**QUESTIONS:**
1. Copy the industrial policy excerpt word for word from "Nor has industrial" to "of service-based sectors.".
2. According to the industrial policy excerpt, since what year have household energy prices been rising?
3. Check each statement against the industrial policy excerpt and answer yes or no, quoting the words that decide it: (a) India's post-independence industrial strategy failed to boost its domestic manufacturing sector. (b) Britishvolt met the targets on which its government funding depended. (c) France tried to create a "Google killer" search engine on its own.
======== PAGE EXCERPT
Thankfully, Britishvolt collapsed so spectacularly that it didn’t even meet the relatively soft targets on which government funding was contingent. The complexity and fragility of the EV battery production process was not acknowledged at all by policymakers. Likewise, the fact that the high costs of land, labour, energy, and regulation in the UK (a set of problems made far worse by government policy) make it inconceivable for the UK to overcome the advantage of other countries such as China in manufacturing cutting-edge battery technology.

Consider also the government’s energy strategy over the past decade. Fossil fuel production has been burdened with interminable taxation and regulation, and green technology extensively subsidised. This policy mix has been one of the most significant contributors to the rise of household energy prices, which has been taking place since 2000, long before Russia’s invasion of Ukraine. The UK may be able to power a carbon-free grid one day. But that day is unlikely to come soon as the technology simply isn’t there yet and nuclear capacity would still take decades to replace fossil fuels even if the government relaxed some of the regulatory impediments to its production tomorrow.

So the incentive problem tells us that politicians are unlikely to prioritise prudent long-run investment over short-term spending. But on the occasion that this problem is overcome, Net Zero policy shows us that industrial planners can prioritise the long-term too much and actually cause us to regress in the short-run.

Deciding what resources to deploy for short-term and long-term priorities – and how to do it – is a delicate, ever-evolving balancing act. Successfully doing so requires an awful lot of trial and error. For that process of trial and error to serve a productive purpose, it must be undertaken by actors who are incentivised to drive innovation and flexible enough to adapt to unpredictable developments. Centralising power, resources, and decision-making into the hands of a few government ministers and their industrial cronies is never going to be the optimal solution.

Is Britain the problem?

Industrial policy is neither a bold nor new idea. As Onward’s paper acknowledges, British Leyland is a classic example of UK industrial policy failure. British Telecom, British Aerospace, and Concorde are just a few more examples. These failures are not limited to Britain.

America’s long-running attempt to protect domestic shipbuilding has been catastrophic. Its forays into supercomputers, ‘clean coal’, and ethanol have delivered lacklustre outcomes, each for different reasons. In France, one of Europe’s leading lights of industrial strategy, attempts to invent a domestic version of the internet in the 1990s and – along with Germany – create a ‘Google killer’ search engine ended disastrously.

Nor has industrial policy been the silver bullet for developing countries, as the neo-interventionists now often argue. The extensive mixture of subsidies, tariffs, and licence requirements which made up India’s post-independence industrial strategy failed to boost its domestic manufacturing sector, killed incentives to raise efficiency, and kept prices artificially high. After liberalising its economy in 1991, the country attracted more foreign direct investment and saw the birth of service-based sectors.

Attempts to cultivate and protect Brazil’s automotive production industry have hiked prices and caused innovation to stagnate. In countries with weak or corrupt institutions, industrial policy has been characterised by significant corruption.

But What About Asia?

So you might not be sold on the theory. You might argue that the British state has some particular problems and capacity shortages which make it poorly suited to industrial strategy. But does that mean it’s always a bad idea? After all, as Gavin Rice pointed out in the Onward-Guido Twitter exchange, South Korea seems to have had some success with industrial strategy, especially in cultivating a nuclear power industry.
================
======== RAW DATA
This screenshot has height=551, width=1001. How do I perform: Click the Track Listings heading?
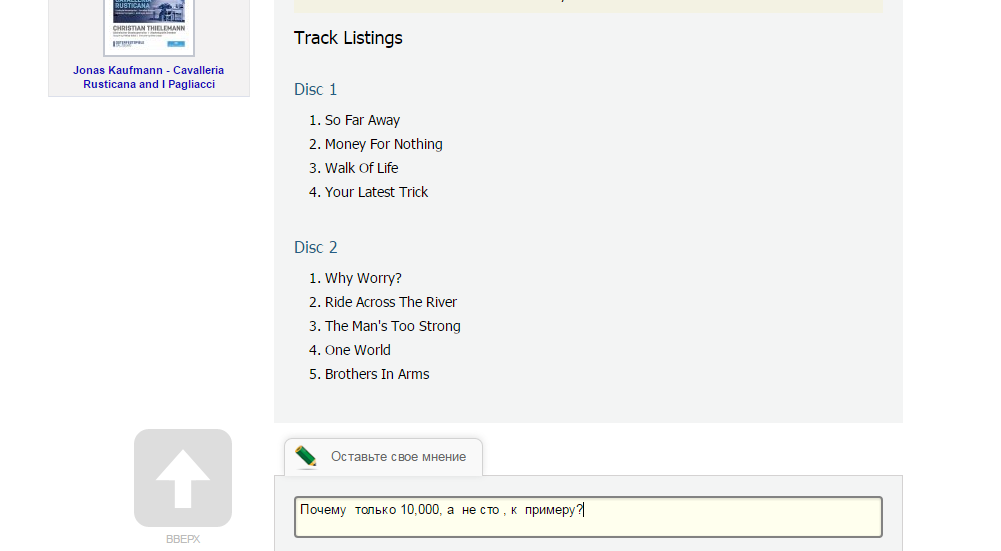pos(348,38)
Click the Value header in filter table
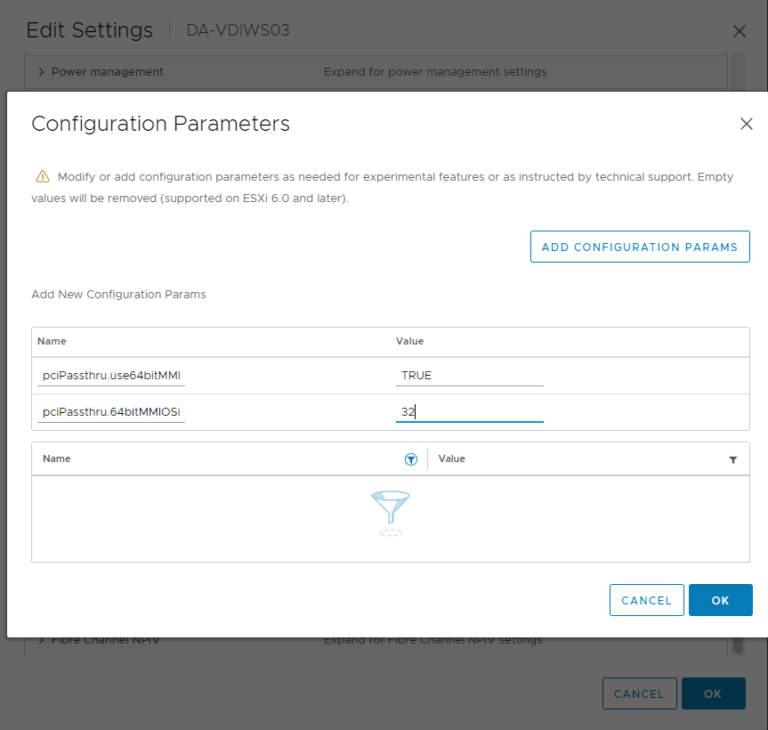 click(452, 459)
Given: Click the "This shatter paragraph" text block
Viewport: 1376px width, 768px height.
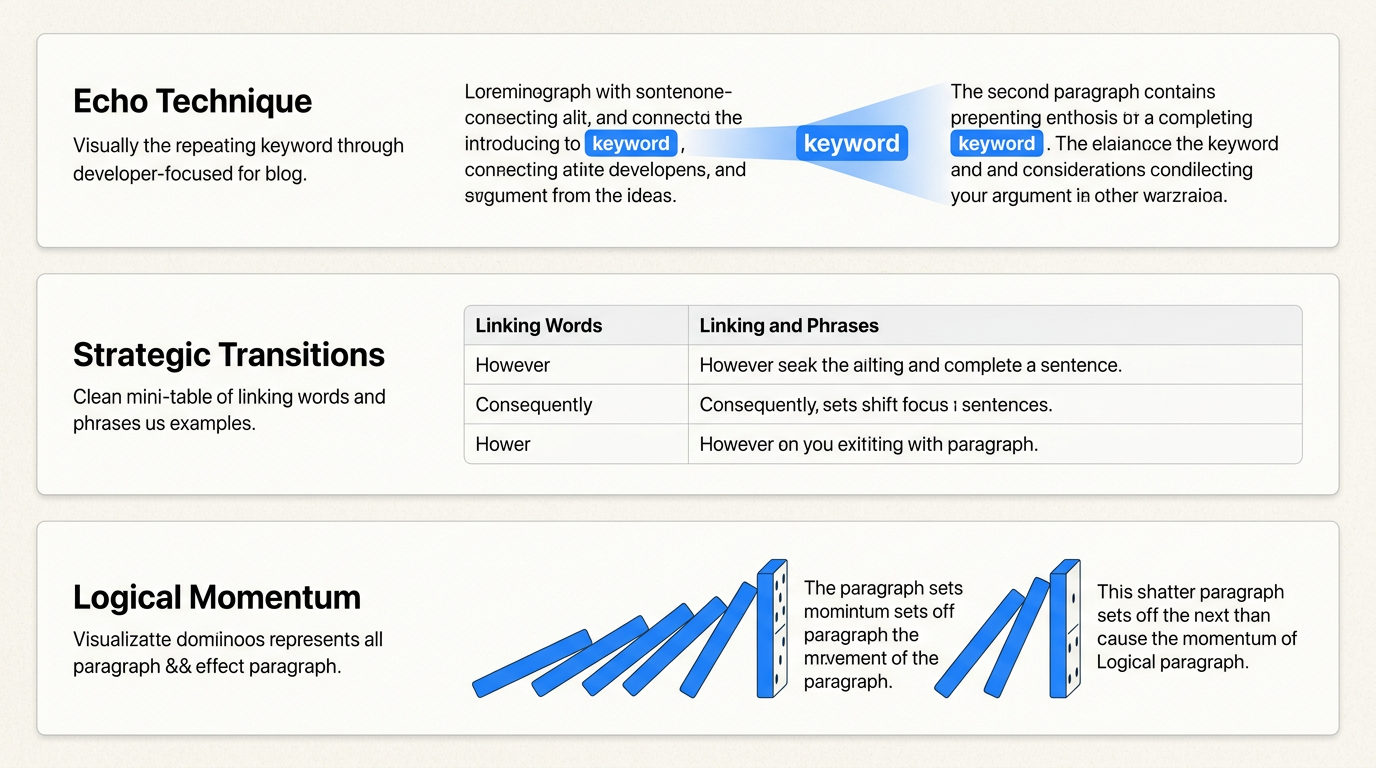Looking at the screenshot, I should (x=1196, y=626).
================
======== RAW DATA
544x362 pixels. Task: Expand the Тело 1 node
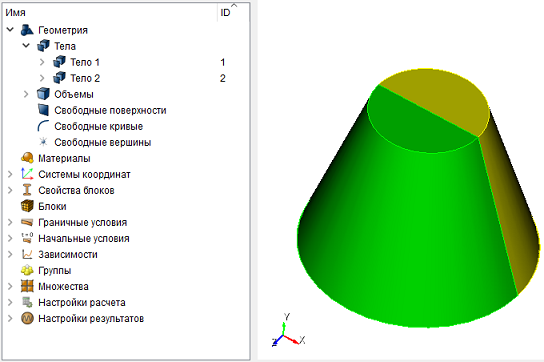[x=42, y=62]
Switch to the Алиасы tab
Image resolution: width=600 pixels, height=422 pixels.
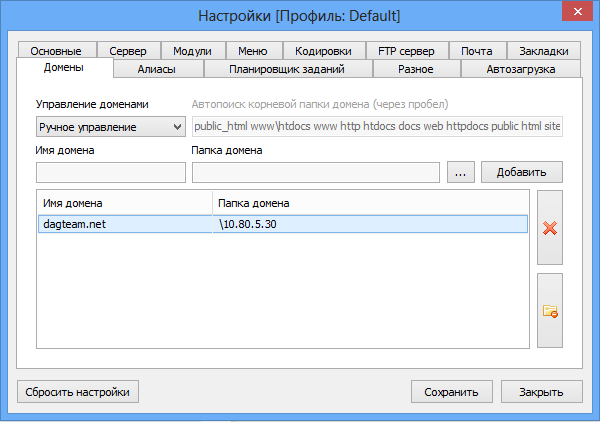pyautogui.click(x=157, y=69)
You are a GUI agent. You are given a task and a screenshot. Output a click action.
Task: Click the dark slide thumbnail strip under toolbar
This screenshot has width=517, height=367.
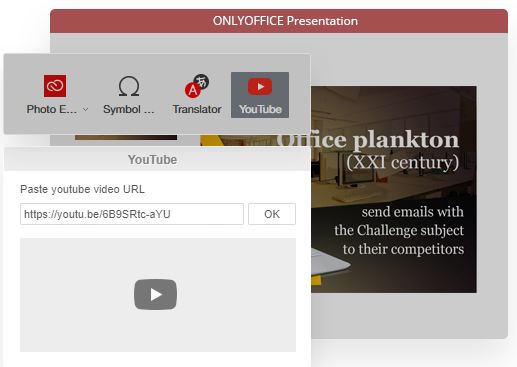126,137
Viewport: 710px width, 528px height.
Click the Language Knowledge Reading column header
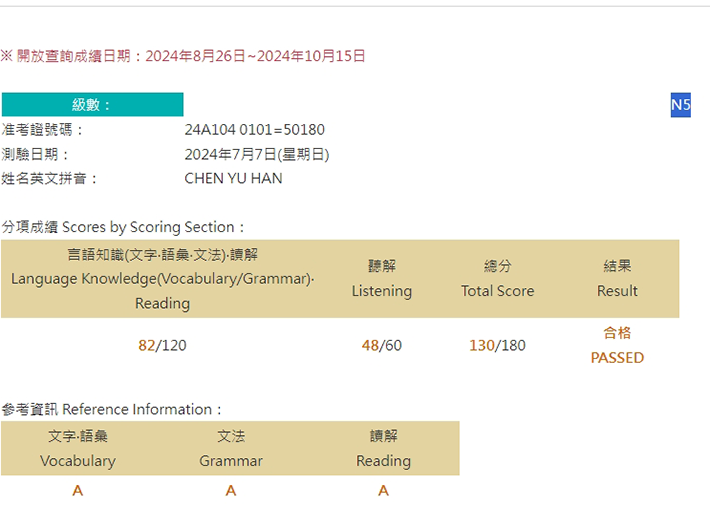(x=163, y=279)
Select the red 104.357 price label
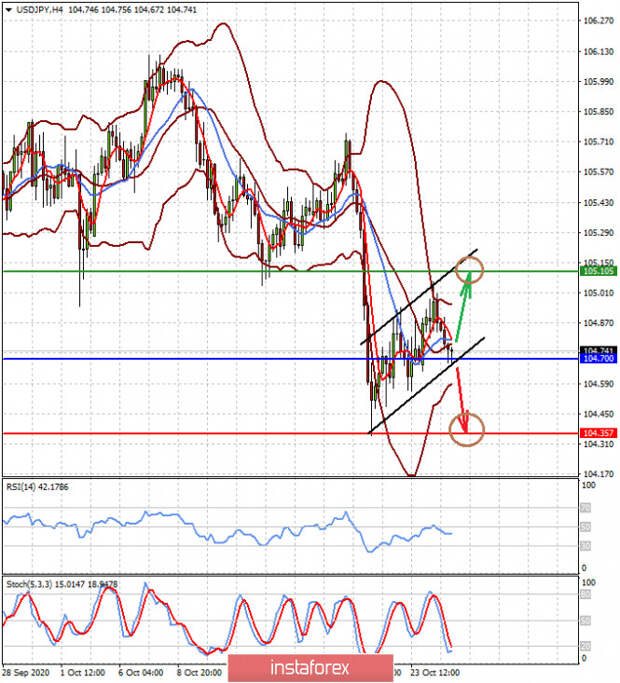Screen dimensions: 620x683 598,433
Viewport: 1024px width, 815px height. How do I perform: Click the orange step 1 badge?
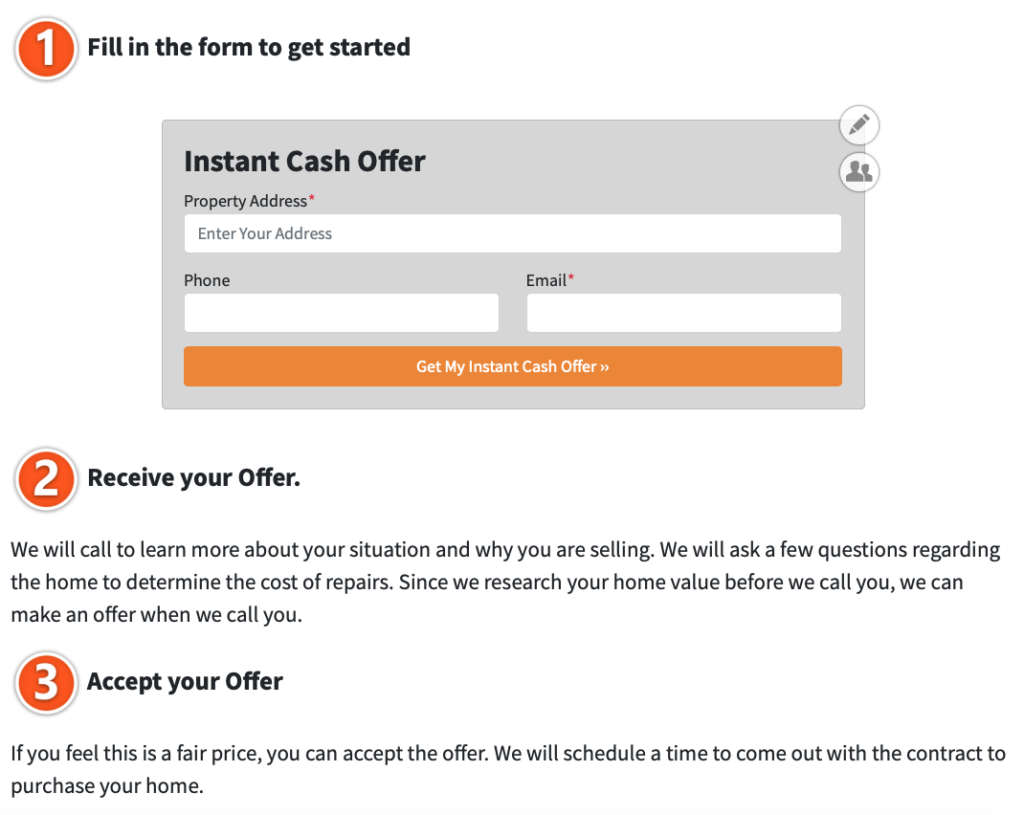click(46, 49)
================
**SET OF ANSWERS:**
1.
Nor has industrial policy been the silver bullet for developing countries, as the neo-interventionists now often argue. The extensive mixture of subsidies, tariffs, and licence requirements which made up India’s post-independence industrial strategy failed to boost its domestic manufacturing sector, killed incentives to raise efficiency, and kept prices artificially high. After liberalising its economy in 1991, the country attracted more foreign direct investment and saw the birth of service-based sectors.

2. Since 2000.

3.
(a) Yes: "failed to boost its domestic manufacturing sector"
(b) No: "it didn’t even meet the relatively soft targets on which government funding was contingent"
(c) No: "along with Germany – create a ‘Google killer’ search engine"